読書感想:日本語が話せないロシア人美少女転入生が頼れるのは、多言語マスターの俺1人3

 

前巻感想はこちら↓

読書感想:日本語が話せないロシア人美少女転入生が頼れるのは、多言語マスターの俺1人2 - 読樹庵 (hatenablog.com)

 

 さて、前巻の刊行からなんと一年以上、画面の前の読者の皆様ももしや打ち切りか、と思われていたのではないかと思われるが安心して欲しい。この巻の感想を書いている通り、無事に刊行されているので。何が原因であったかと言うと、今現在ロシアが引き起こしている戦争のせいである、というのが後書きで語られている。本当にかの戦争は迷惑しか振りまかないものである。というボヤキはさておき、最終巻である今巻では何を描いていくのか。

 

 

それは伊織改めイオリの選択、チーナの選択。本当に恋人同士となった二人のいちゃいちゃを描きながら、未来に向けて一緒に歩いていくための道を選んでいく二人と周りの仲間達を描いていく巻なのである。

 

「ええっと、俺たち・・・・・・付き合い始めました」

 

新年を迎え、仲間達に改めて交際を報告し。

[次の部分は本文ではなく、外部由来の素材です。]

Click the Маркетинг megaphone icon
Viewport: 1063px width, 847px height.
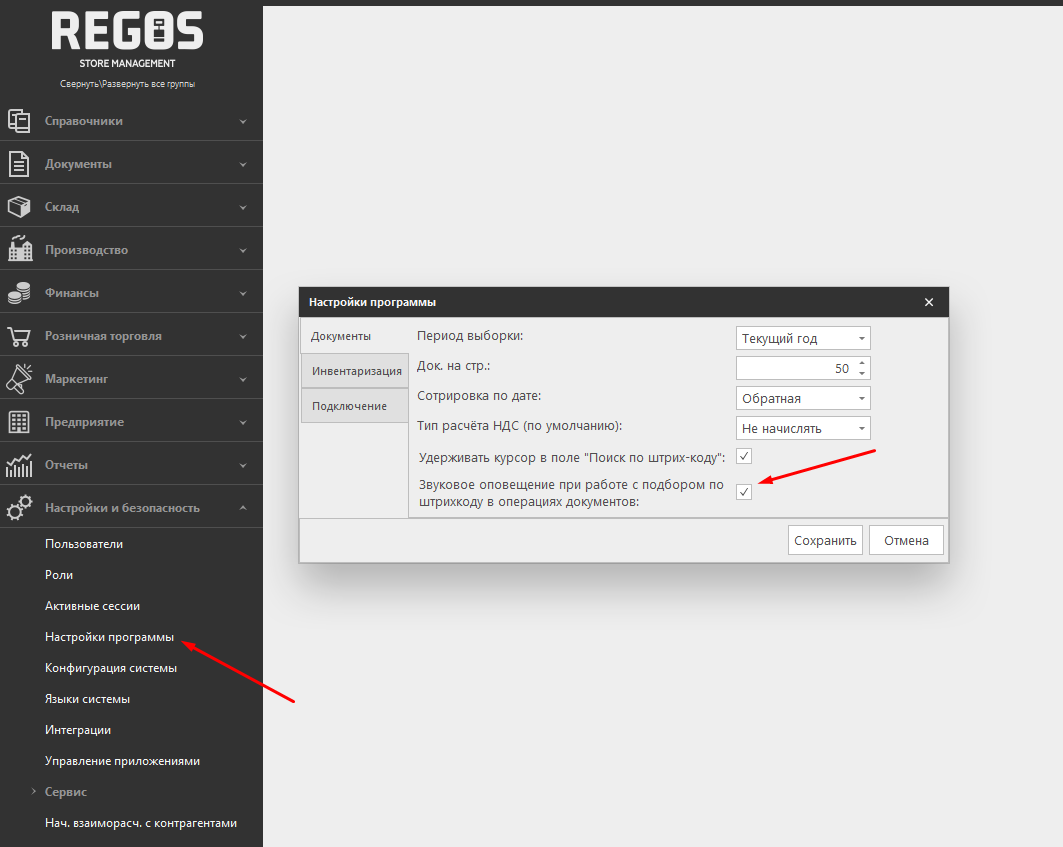pos(20,379)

最後の一年、やっとこさ恋人になった二人の、いちゃいちゃが始まるのか、と言われるとその通りではあるのだが。イチャイチャしているだけでは終われない、と言わんばかりにやっぱり厄介事がやってくるのが今巻なのである。

 

生徒会長の転校により新たに生徒会長に就任した横手という女生徒が恋愛禁止の明文化という方針を打ち出し、更には詩織の仲間達であるララバイのメンバーが纏めて転校してくるという事態がやってきて。それを乗り切ったかと思えば、やっぱりまだ伊織を利用しようとしている詩織がフレンドシップデーというイベントで、策を仕掛けて来たり。

 

「でもお父さんは、家族仲良くしてほしかったんだと、思うよ」

 

それでも、もう詩織の影には囚われない。血の繋がりなんかより心の繋がりを選んだから。だけど、部外者である筈のある者の言葉がどうにもこびりつく。本当の意味ではもう取り戻せない、その景色がちらつく。

 

『私の未来に、ヨリも入ってきてよ!』

 

そう、結局誰もそう簡単には変われない。不安も慎重も変わらない、だから進路問題を前にしてイオリとチーナはすれ違ってしまう。相手の事を一番に想うからこそ、本当の思いが言えなくて。基地内の大学に通う事を目指すチーナと、本国の士官学校を志すイオリでは待っているのは超遠距離恋愛。その未来を前に、本音をため込む事で、二人の思いはこじれていく。

 

ここで拗れてしまったままでは、バッドエンドであっただろう。だがそうはならない。何故か。

 

「久しぶりに青春したくなっただけだこの脳筋が!」

 

それは、彼等が一人ではないから。言葉足らずなイオリの足りぬ部分を埋めてくれる親友がいるから。総司にぶん殴られ目が覚めて、イオリは真っ直ぐな思いをチーナに伝える。

 

『お前ら、愛してるぞ』

 

そして、十年の月日が経った頃。二人の間に二人が増えて、四人となった彼等の絆。それはきっと、イオリの父親が切望していた幸せの光景、であるはずだ。

 

最後まで変わらず、真っ直ぐに駆け抜けていく今巻。シリーズファンの皆様は是非。

 

きっと貴方も満足できるはずである。